___ Listed entries ___
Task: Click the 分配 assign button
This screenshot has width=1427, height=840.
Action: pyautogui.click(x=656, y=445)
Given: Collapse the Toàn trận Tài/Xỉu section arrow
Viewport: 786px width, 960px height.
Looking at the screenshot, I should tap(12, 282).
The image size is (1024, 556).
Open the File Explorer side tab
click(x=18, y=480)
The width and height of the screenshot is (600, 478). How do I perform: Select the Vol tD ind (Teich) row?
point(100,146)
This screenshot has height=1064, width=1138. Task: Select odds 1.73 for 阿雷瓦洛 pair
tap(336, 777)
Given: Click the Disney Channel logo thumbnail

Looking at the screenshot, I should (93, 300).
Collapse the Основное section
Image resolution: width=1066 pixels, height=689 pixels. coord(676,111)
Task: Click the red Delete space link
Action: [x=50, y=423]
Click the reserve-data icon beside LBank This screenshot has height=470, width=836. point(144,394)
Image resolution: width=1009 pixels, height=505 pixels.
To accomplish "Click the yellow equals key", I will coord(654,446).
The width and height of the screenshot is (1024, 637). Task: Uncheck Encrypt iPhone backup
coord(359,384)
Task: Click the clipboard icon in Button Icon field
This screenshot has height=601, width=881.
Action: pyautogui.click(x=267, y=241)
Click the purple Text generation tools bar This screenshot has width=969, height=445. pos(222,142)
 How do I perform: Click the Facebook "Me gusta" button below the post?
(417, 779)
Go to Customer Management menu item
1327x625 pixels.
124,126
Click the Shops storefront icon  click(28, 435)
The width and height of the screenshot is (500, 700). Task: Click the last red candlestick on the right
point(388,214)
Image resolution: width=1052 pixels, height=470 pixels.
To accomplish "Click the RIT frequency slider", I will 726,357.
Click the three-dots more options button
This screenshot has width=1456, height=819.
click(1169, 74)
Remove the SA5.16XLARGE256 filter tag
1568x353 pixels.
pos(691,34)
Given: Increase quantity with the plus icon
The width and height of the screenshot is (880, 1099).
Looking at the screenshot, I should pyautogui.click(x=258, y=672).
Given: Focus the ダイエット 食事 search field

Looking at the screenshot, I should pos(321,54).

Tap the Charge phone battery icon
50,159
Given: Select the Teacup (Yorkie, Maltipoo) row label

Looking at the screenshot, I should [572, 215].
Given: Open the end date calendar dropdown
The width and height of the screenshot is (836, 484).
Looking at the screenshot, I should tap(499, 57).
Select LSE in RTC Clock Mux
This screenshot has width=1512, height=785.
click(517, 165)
___
Rewrite all of the records above, replacing each "Given:" with "Instruction:" and leaving everything else unchanged.

* [Full response]
Task: Click the 分配 assign button
This screenshot has width=1427, height=840.
Action: pyautogui.click(x=656, y=445)
Instruction: Collapse the Toàn trận Tài/Xỉu section arrow
Viewport: 786px width, 960px height.
Looking at the screenshot, I should tap(12, 282).
The image size is (1024, 556).
Open the File Explorer side tab
click(x=18, y=480)
The width and height of the screenshot is (600, 478). How do I perform: Select the Vol tD ind (Teich) row?
point(100,146)
This screenshot has height=1064, width=1138. Task: Select odds 1.73 for 阿雷瓦洛 pair
tap(336, 777)
Instruction: Click the Disney Channel logo thumbnail

Looking at the screenshot, I should (93, 300).
Collapse the Основное section
Image resolution: width=1066 pixels, height=689 pixels. coord(676,111)
Task: Click the red Delete space link
Action: [x=50, y=423]
Click the reserve-data icon beside LBank This screenshot has height=470, width=836. point(144,394)
Image resolution: width=1009 pixels, height=505 pixels.
To accomplish "Click the yellow equals key", I will coord(654,446).
The width and height of the screenshot is (1024, 637). Task: Uncheck Encrypt iPhone backup
coord(359,384)
Task: Click the clipboard icon in Button Icon field
This screenshot has height=601, width=881.
Action: pyautogui.click(x=267, y=241)
Click the purple Text generation tools bar This screenshot has width=969, height=445. pos(222,142)
 How do I perform: Click the Facebook "Me gusta" button below the post?
(417, 779)
Go to Customer Management menu item
1327x625 pixels.
124,126
Click the Shops storefront icon  click(28, 435)
The width and height of the screenshot is (500, 700). Task: Click the last red candlestick on the right
point(388,214)
Image resolution: width=1052 pixels, height=470 pixels.
To accomplish "Click the RIT frequency slider", I will 726,357.
Click the three-dots more options button
This screenshot has width=1456, height=819.
click(1169, 74)
Remove the SA5.16XLARGE256 filter tag
1568x353 pixels.
pos(691,34)
Instruction: Increase quantity with the plus icon
The width and height of the screenshot is (880, 1099).
Looking at the screenshot, I should pyautogui.click(x=258, y=672).
Instruction: Focus the ダイエット 食事 search field

Looking at the screenshot, I should pos(321,54).

Tap the Charge phone battery icon
50,159
Instruction: Select the Teacup (Yorkie, Maltipoo) row label

Looking at the screenshot, I should [572, 215].
Instruction: Open the end date calendar dropdown
The width and height of the screenshot is (836, 484).
Looking at the screenshot, I should tap(499, 57).
Select LSE in RTC Clock Mux
This screenshot has width=1512, height=785.
click(517, 165)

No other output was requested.